Bending the spoon, and other secrets of ESP

Can psychics and rationalists get along? I went to a parapsychology center to find out.

By Glenn McDonald

https://expmag.com/2019/07/bending-the-spoon-and-other-secrets-of-esp-2/?utm_source=pocket-newtab

The Rhine Research Center in Durham, N.C., is one of the last institutions in the world dedicated to parapsychology, or the study of psi phenomena, the fun and spooky stuff at the fringes of science — telepathy, precognition, clairvoyance, psychokinesis, apparitions, and hauntings.

On a recent Friday night, the Rhine hosted one of its semi-annual community outreach events, Psi Games, in which the curious can spend an evening getting tested for latent psychic powers.
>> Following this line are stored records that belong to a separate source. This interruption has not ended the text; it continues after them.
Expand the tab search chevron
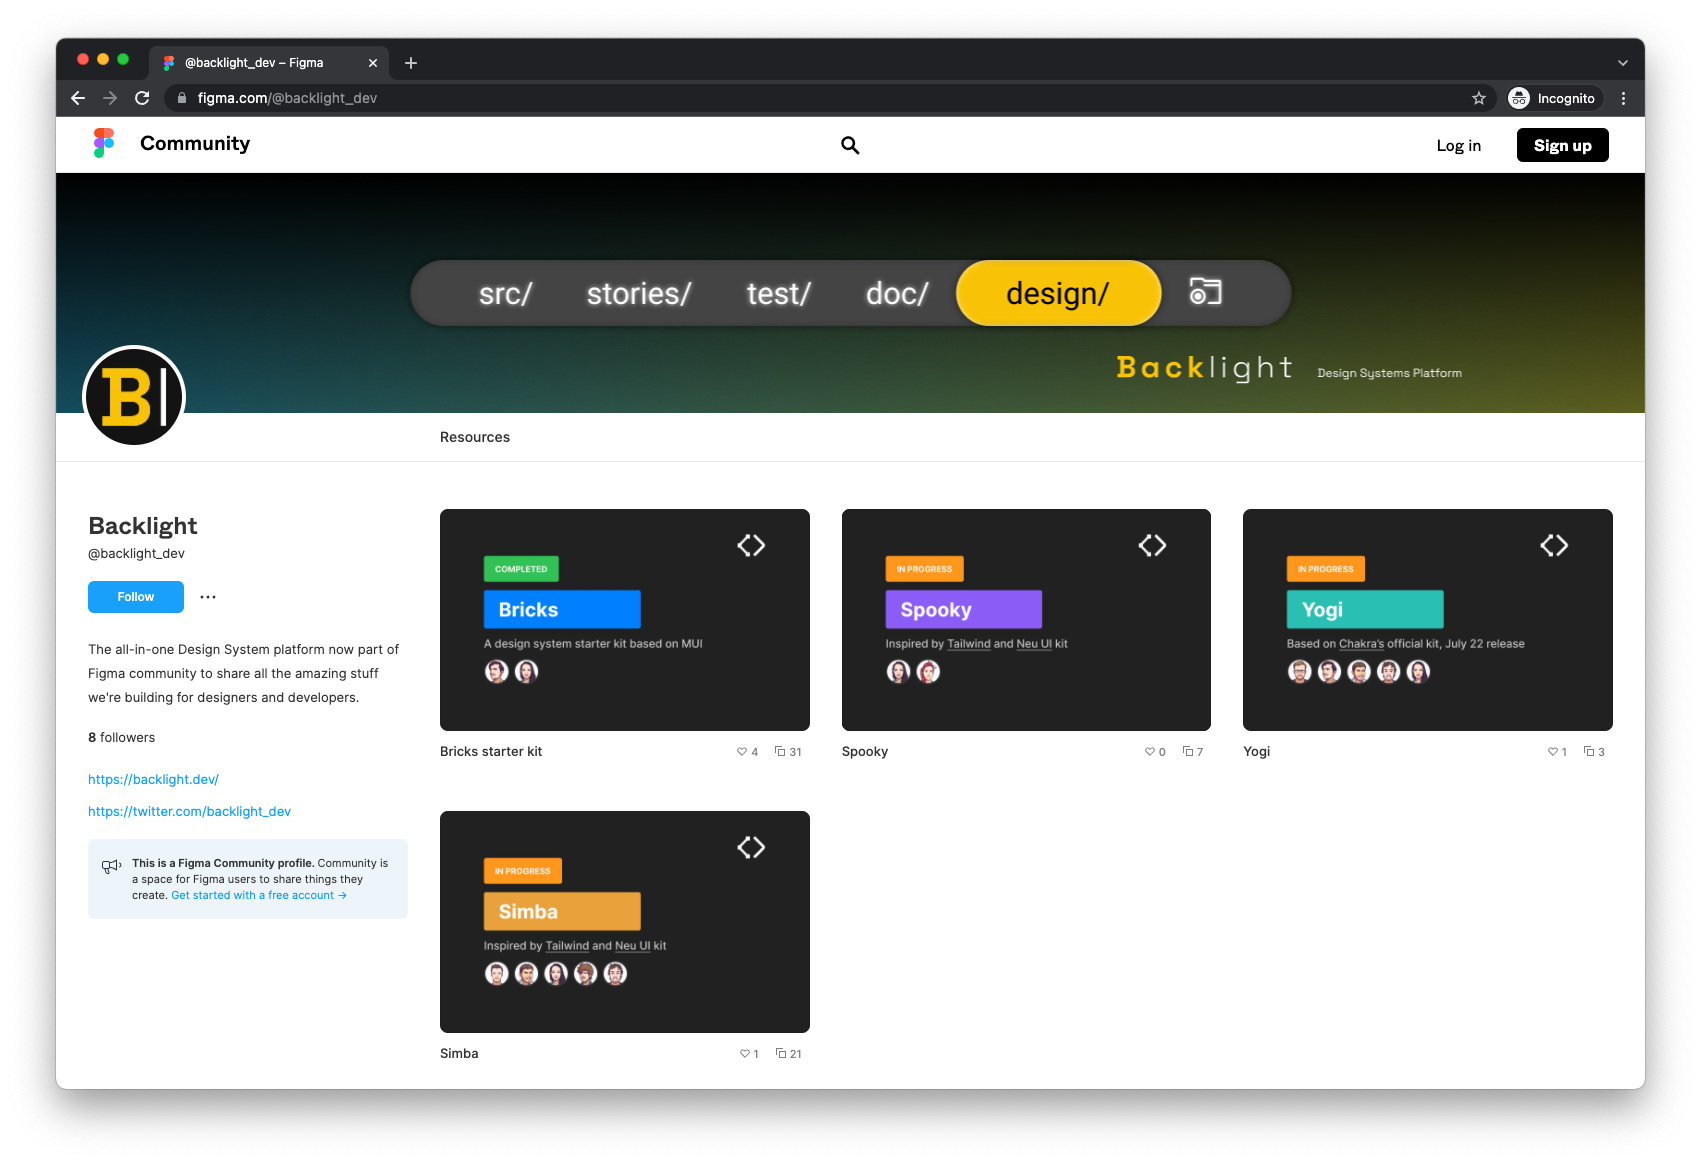Viewport: 1701px width, 1163px height. tap(1622, 63)
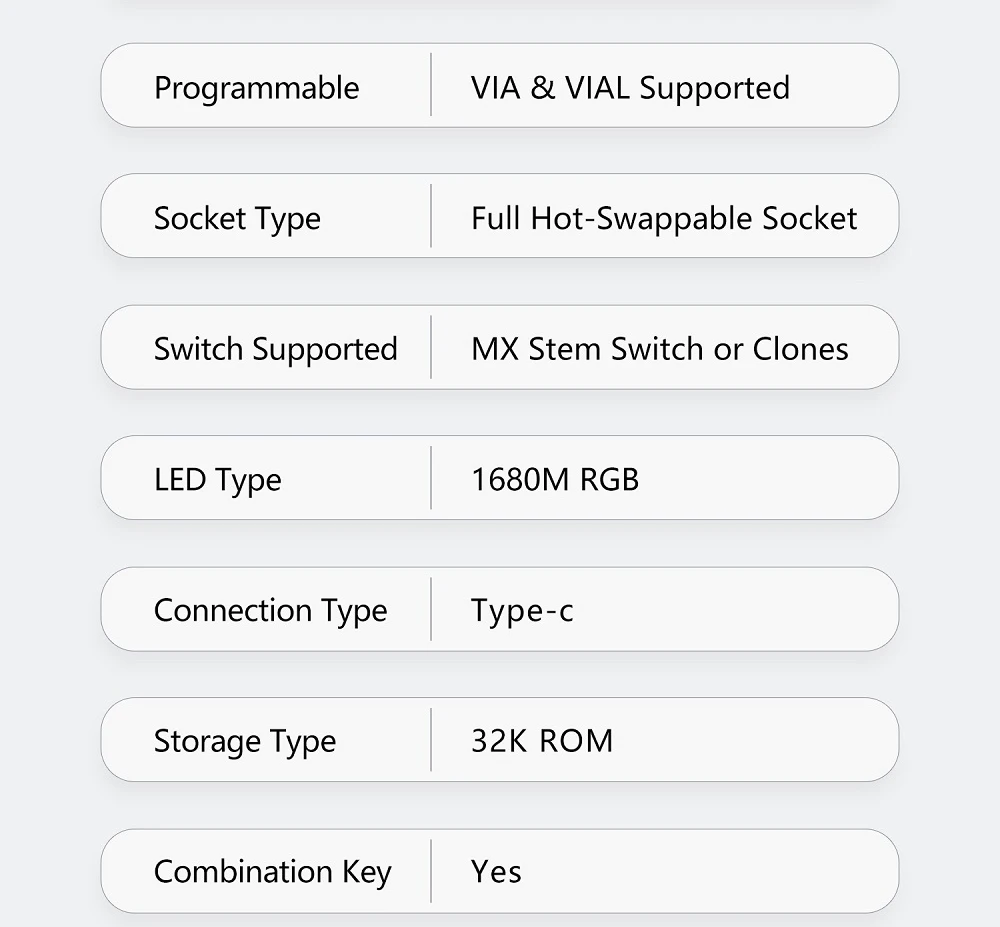Select the MX Stem Switch or Clones value
This screenshot has height=927, width=1000.
tap(659, 349)
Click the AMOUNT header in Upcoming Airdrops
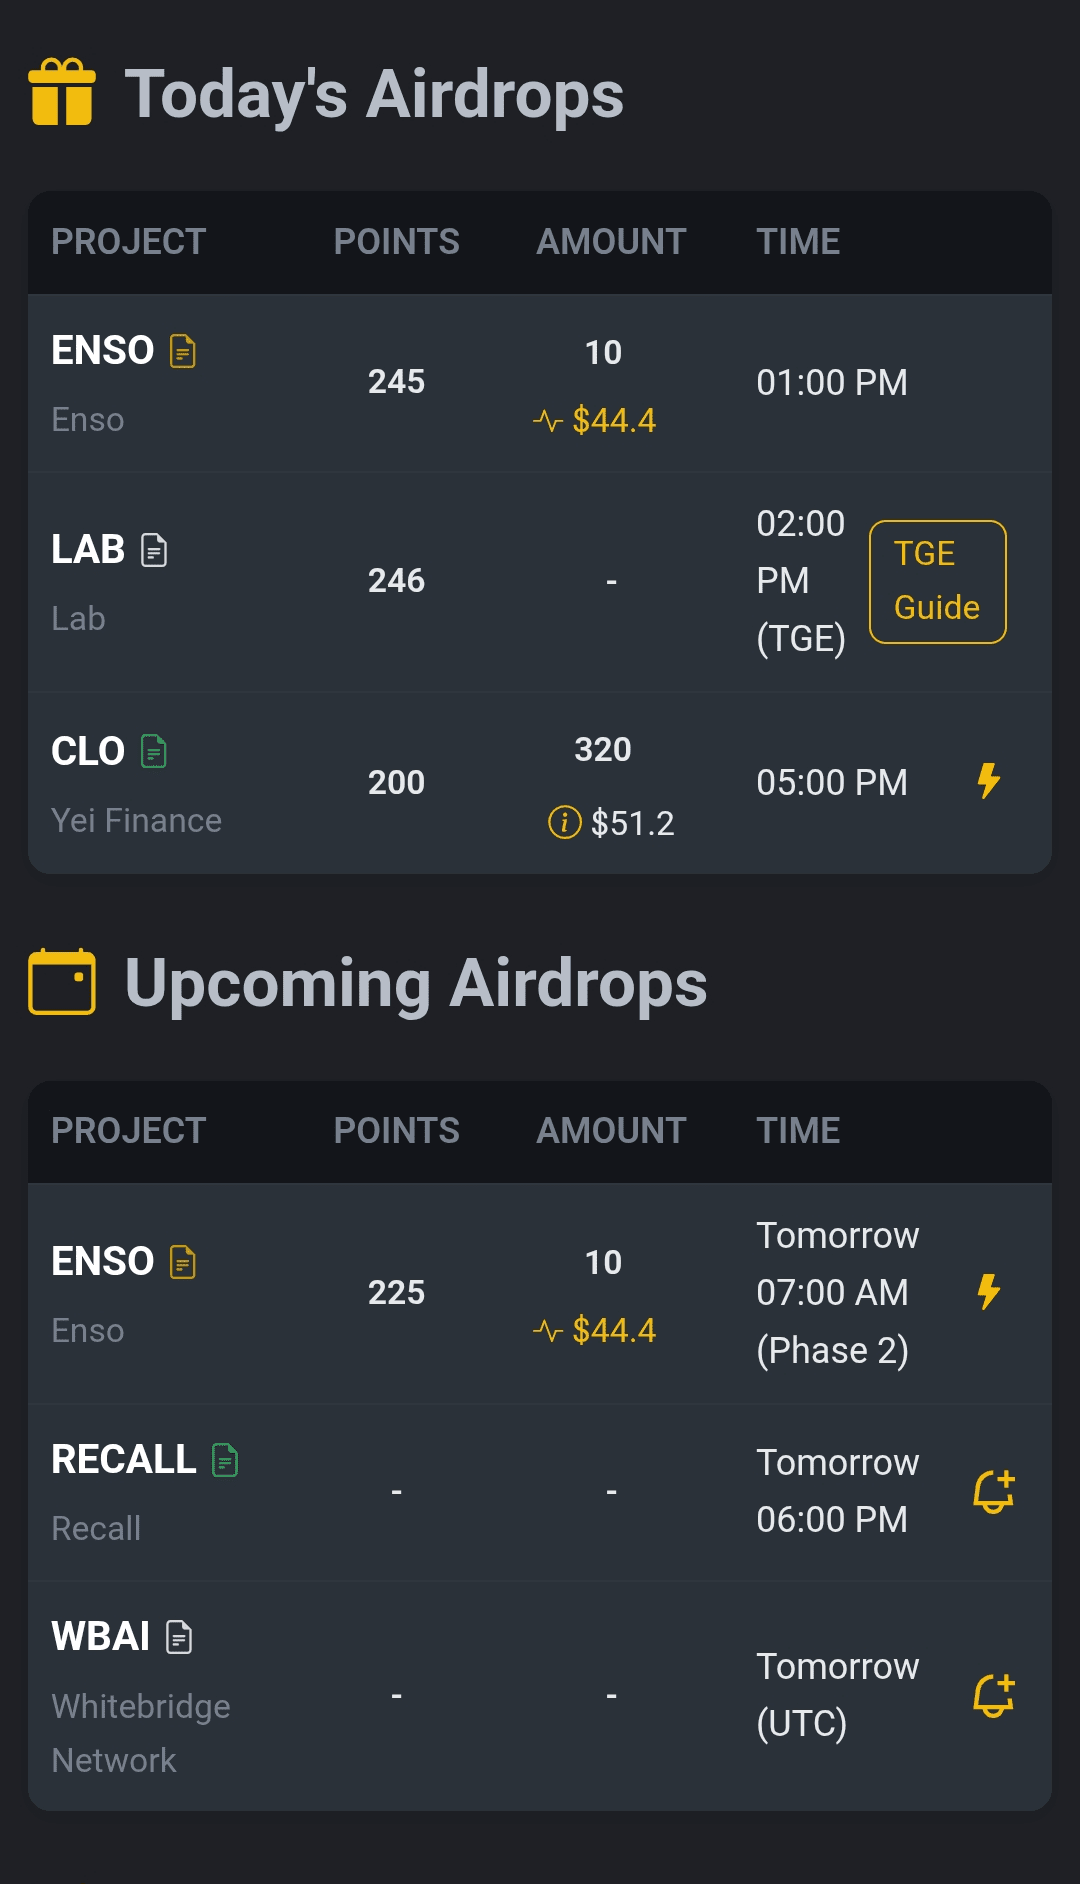 coord(611,1131)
I signed up, because why not?

I am neither skeptic nor believer. I do have one undisputed psychic talent — the uncanny ability to predict future celebrity couples. You think I’m joking, but I’m totally not. It goes all the way back to the 1980s: Depp and Ryder, Pitt and Aniston, Kidman and Cruise, DeGeneres and de Rossi, a dozen others. My psychic gift is extremely specific, but essentially useless. Maybe the Rhine could at least help me monetize it.

For the majority of scientists worldwide, parapsychology is…hmm, unfashionable is perhaps the polite term. The discipline enjoyed a brief period of expansion in the mid-20th century as science started feeling out its own borders, but ultimately collapsed due to a fundamental evidence problem. These days, parapsychology has a fervent core of defenders, but is largely dismissed as pseudoscience by the scientific establishment.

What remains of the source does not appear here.